### [原文摘录]
+++
Python3 多线程编程指南

一、什么是线程？

进程是操作系统分配资源的基本单位，线程是进程内的执行单元。一个进程可以包
含多个线程，它们共享进程的内存空间，切换开销远小于进程。

进程
├── 线程 1 （主线程）
├── 线程 2
└── 线程 3

多线程适合的场景：

I/O 密集型任务：网络请求、文件读写、数据库查询 — 线程等待 I/O 时 CPU 可以
切换执行其他线程
不适合 CPU 密集型任务：由于 GIL 的存在，Python 多线程无法真正并行执行计算
密集型代码（应使用 multiprocessing）

二、GIL：Python 多线程的核心限制

GIL（Global Interpreter Lock，全局解释器锁）是 CPython 解释器的一把全局锁，同
一时刻只允许一个线程执行 Python 字节码。

时间轴：
线程 A ██████░░░░██████░░░░
线程 B ░░░░██████░░░░██████
        ↑交替执行，并非真正并行

场景	多线程效果	推荐方案
网络请求、文件 I/O	显著提速	`threading`
数学计算、图像处理	几乎无提速	`multiprocessing`
异步 I/O	更低开销	`asyncio`

三、基础用法

3.1 创建线程

import threading
import time

def worker(name, delay):
    print(f"[{name}] 开始")
    time.sleep(delay)
    print(f"[{name}] 完成，耗时 {delay}s")
+++
### [所给记录]
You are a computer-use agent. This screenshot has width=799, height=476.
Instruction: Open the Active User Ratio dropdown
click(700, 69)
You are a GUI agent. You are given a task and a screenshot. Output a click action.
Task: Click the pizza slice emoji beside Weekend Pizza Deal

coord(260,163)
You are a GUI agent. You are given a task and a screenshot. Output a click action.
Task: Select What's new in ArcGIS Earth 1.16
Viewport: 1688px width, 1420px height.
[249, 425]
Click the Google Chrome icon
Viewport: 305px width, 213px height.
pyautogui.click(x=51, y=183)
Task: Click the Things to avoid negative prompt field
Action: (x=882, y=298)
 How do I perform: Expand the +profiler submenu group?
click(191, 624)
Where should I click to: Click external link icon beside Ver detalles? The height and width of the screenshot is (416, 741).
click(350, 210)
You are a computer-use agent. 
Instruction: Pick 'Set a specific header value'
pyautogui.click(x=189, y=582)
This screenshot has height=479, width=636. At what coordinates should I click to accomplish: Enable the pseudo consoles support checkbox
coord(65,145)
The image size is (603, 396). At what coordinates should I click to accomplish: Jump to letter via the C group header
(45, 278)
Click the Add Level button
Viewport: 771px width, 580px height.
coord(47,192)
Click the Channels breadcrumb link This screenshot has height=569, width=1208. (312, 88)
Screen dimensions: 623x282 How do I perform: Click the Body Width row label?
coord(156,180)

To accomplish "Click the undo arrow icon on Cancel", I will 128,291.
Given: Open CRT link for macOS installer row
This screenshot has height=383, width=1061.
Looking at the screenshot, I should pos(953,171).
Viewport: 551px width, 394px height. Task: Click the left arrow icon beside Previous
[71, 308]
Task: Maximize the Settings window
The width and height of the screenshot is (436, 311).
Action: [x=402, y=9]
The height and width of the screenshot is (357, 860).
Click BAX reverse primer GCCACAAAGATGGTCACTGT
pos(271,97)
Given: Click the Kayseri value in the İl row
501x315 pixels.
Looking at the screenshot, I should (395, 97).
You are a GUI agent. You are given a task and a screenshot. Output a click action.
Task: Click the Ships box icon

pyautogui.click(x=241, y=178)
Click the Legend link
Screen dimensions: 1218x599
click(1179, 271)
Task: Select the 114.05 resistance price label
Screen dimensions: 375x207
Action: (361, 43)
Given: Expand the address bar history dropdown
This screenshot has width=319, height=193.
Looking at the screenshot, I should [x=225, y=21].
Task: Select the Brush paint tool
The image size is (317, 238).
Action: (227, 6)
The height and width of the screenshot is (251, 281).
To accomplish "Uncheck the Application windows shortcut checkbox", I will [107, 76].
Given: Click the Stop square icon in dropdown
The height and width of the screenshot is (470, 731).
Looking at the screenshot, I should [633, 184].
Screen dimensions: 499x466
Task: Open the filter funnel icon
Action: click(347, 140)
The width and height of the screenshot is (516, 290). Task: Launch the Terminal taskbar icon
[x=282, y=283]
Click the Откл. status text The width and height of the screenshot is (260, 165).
+++
### [练习题目]
1) 根据多线程编程指南，CPython 中 GIL 同一时刻只允许多少个线程执行 Python 字节码？
2) 把多线程编程指南中的这句话译成英文：“进程是操作系统分配资源的基本单位，线程是进程内的执行单元。”
3) 从多线程编程指南的最后一行往下续写。

### [参考答案]
1) 一个线程。

2) A process is the basic unit to which the operating system allocates resources, and a thread is an execution unit within a process.

3)
# 方式一：直接传入函数
t1 = threading.Thread(target=worker, args=("线程A", 2))
t2 = threading.Thread(target=worker, args=("线程B", 1))

t1.start()
t2.start()

t1.join()  # 等待 t1 完成
t2.join()  # 等待 t2 完成

print("所有线程完成")

输出：

[线程A] 开始
[线程B] 开始
[线程B] 完成，耗时 1s
[线程A] 完成，耗时 2s
所有线程完成

3.2 继承 Thread 类

适合逻辑复杂、需要封装状态的场景：

import threading
import time

class DownloadThread(threading.Thread):
    def __init__(self, url):
        super().__init__()
        self.url = url
        self.result = None

    def run(self):
        print(f"开始下载: {self.url}")
        time.sleep(1)  # 模拟网络请求
        self.result = f"{self.url} 的内容"
        print(f"完成下载: {self.url}")

threads = [
    DownloadThread("https://example.com/file1"),
    DownloadThread("https://example.com/file2"),
    DownloadThread("https://example.com/file3"),
]

for t in threads:
    t.start()

for t in threads:
    t.join()

for t in threads:
    print(f"结果: {t.result}")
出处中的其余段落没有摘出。